Patrick Wood (Technocracy News and Trends) reviews the political narrative landscape and shares some of his thoughts past and present with us.

The global power struggle between East and West is now literally a struggle for power (gas and oil - nobody is struggling for control of the windmills as far as I am aware). The green imperative is threatening our warmth cooking and transportation.

The single-minded focus on the Ukraine has drawn attention away from the imperative to deal with the perpetrators of the pandemic crimes against the people.

As we note elsewhere, the WHO are sailing on serenely into a future where they will effectively reign supreme of the world's pandemic preparedness and reactions - can would be foolish indeed to suppose that they have the best interests of the common people at heart.

It is also abundantly clear that government officials advisers and ministers the world over have appeared to be complicit with Big Pharma and Big Media in suppressing the knowledge and use of cheap and effective remedies in favour of novel experimental vaccines of ever-diminishing safety and efficacy. This amounts to a crime that must not be allowed to fade unchallenged into history.
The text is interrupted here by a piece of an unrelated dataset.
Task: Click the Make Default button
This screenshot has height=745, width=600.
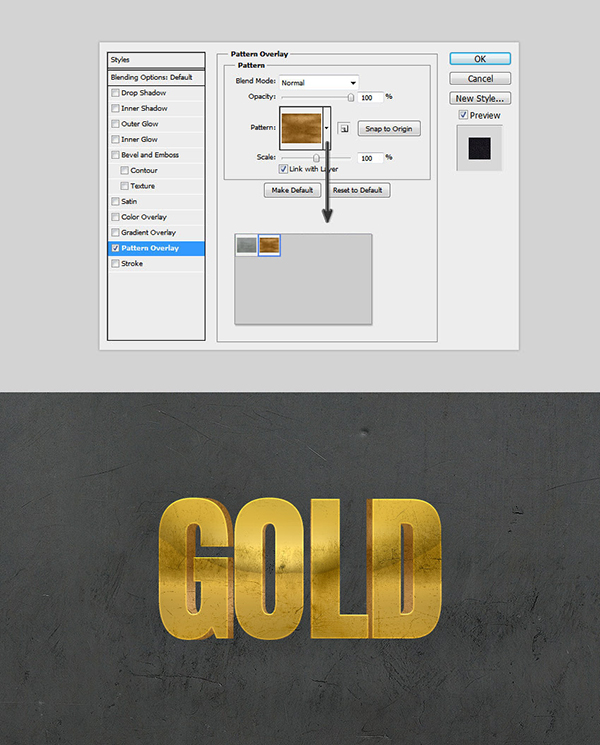Action: [x=292, y=190]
The United Kingdom used to be known for its robust attitude towards free speech and the independence of the individual - "the Englishman's home is home castle". Now we have a government ever more keen to "protect us" through enacting ever growing volumes of legislation to police an ever growing range of our activities, including our very thoughts.
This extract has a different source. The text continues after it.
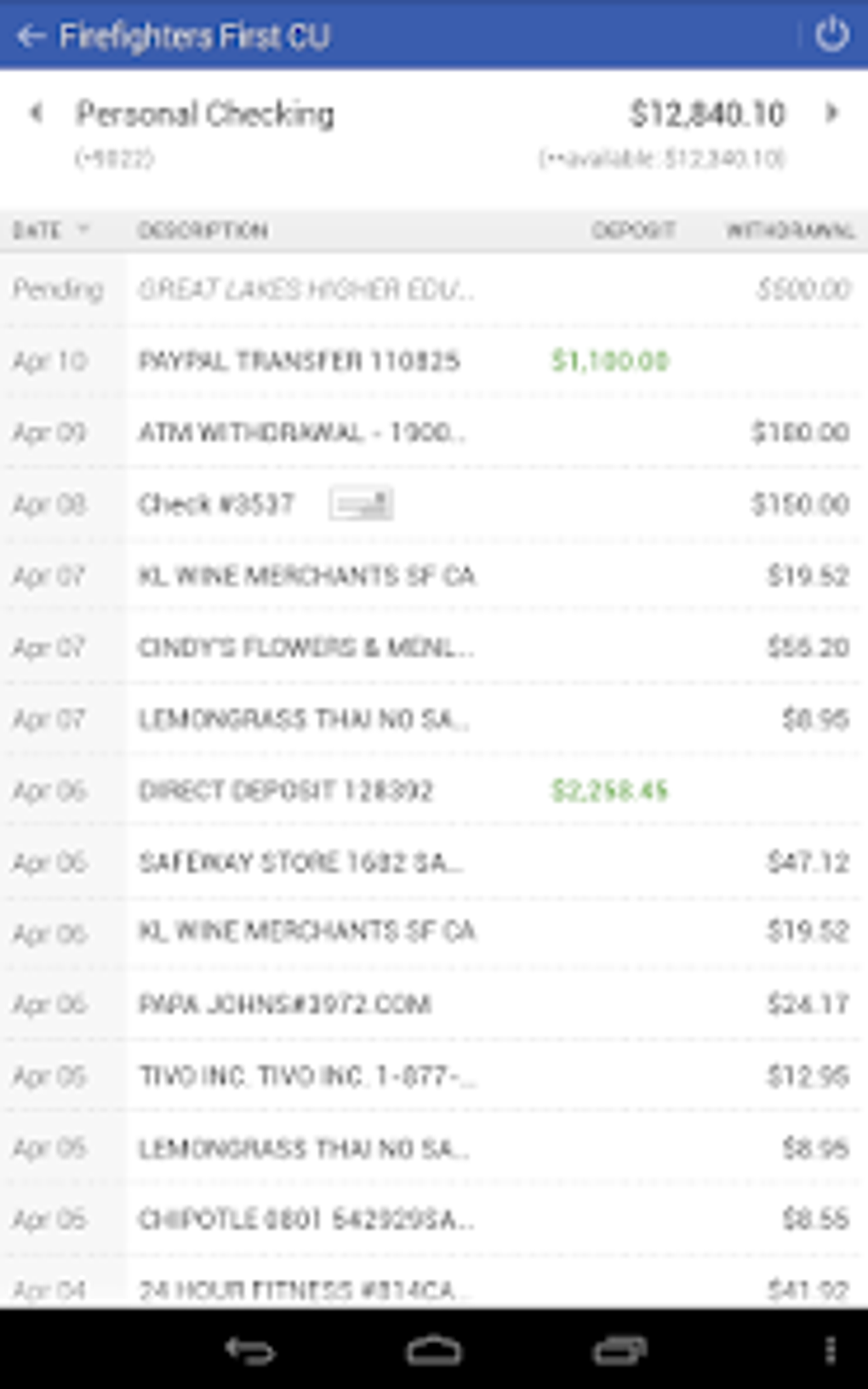Open the three-dot overflow menu
This screenshot has width=868, height=1389.
tap(830, 1350)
Hate is not an action, it is an attitude of mind or an habitual negative thought pattern, freely being conflated by our politicians with offering offence.

Some would say that offence is taken rather than offered, but in any case offering something that somebody may or may not want or may or may not consider offensive has never been a criminal (as opposed to unpleasant) activity (unless straying into the realms of harassment or threatening behaviour).
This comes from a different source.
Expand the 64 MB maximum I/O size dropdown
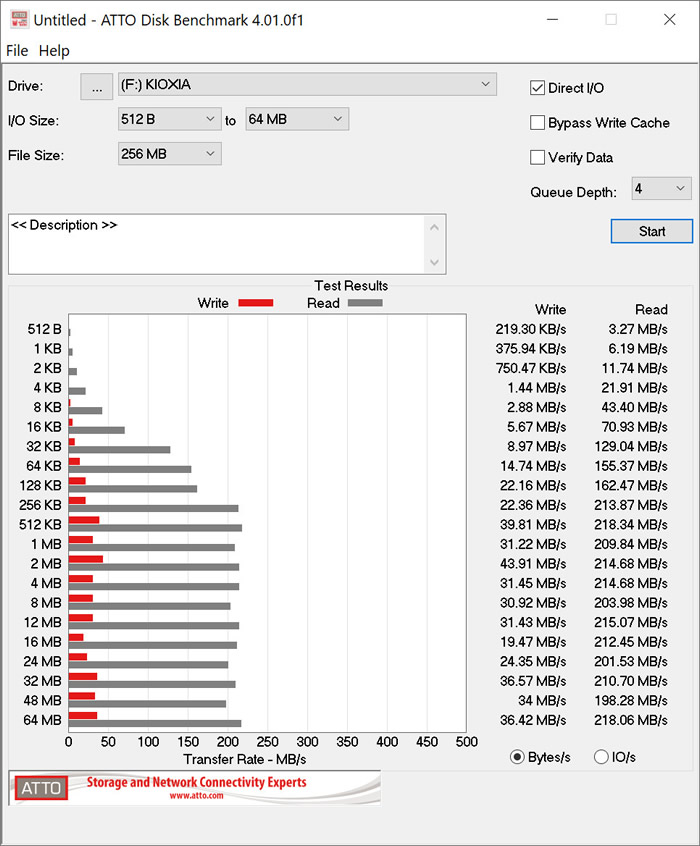Screen dimensions: 700x846 coord(296,120)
It may fall well short of intentionally offensive behaviour but even if it doesn't, an occasional such incident is something we should all be able to cope with, even learn from, without taking recourse in law.

Even if we do feel inclined to take recourse in law, it would make sense for this to be through a civil claim rather than a police investigation / criminal prosecution. A judge could then assess the appropriate damages due to the offended party and the police could get on with dealing with real criminals.

My intention is not to witter on about hate speech but to illustrate how far our governing classes are moving the goal-posts away from freedom and robust good sense, and towards legalistic control over aspects of life which have never in the past been seen to require the attention of the blunt arm of the criminal law.

The other obsession is with the suppression of mis-dis-alt-information. Yes, it is highly desirable that we should be told the truth, but telling lies in order to persuade us to take a course of action that we would come to regret is already illegal - it is called fraud. If the government or anyone else can can prove fraud then appropriate legal remedy already exists and why not prosecute the miscreants through the courts?

We don't need this vast and ever-expanding panoply of statute law to "protect us", but maybe we are getting it anyway in order to protect the authorities.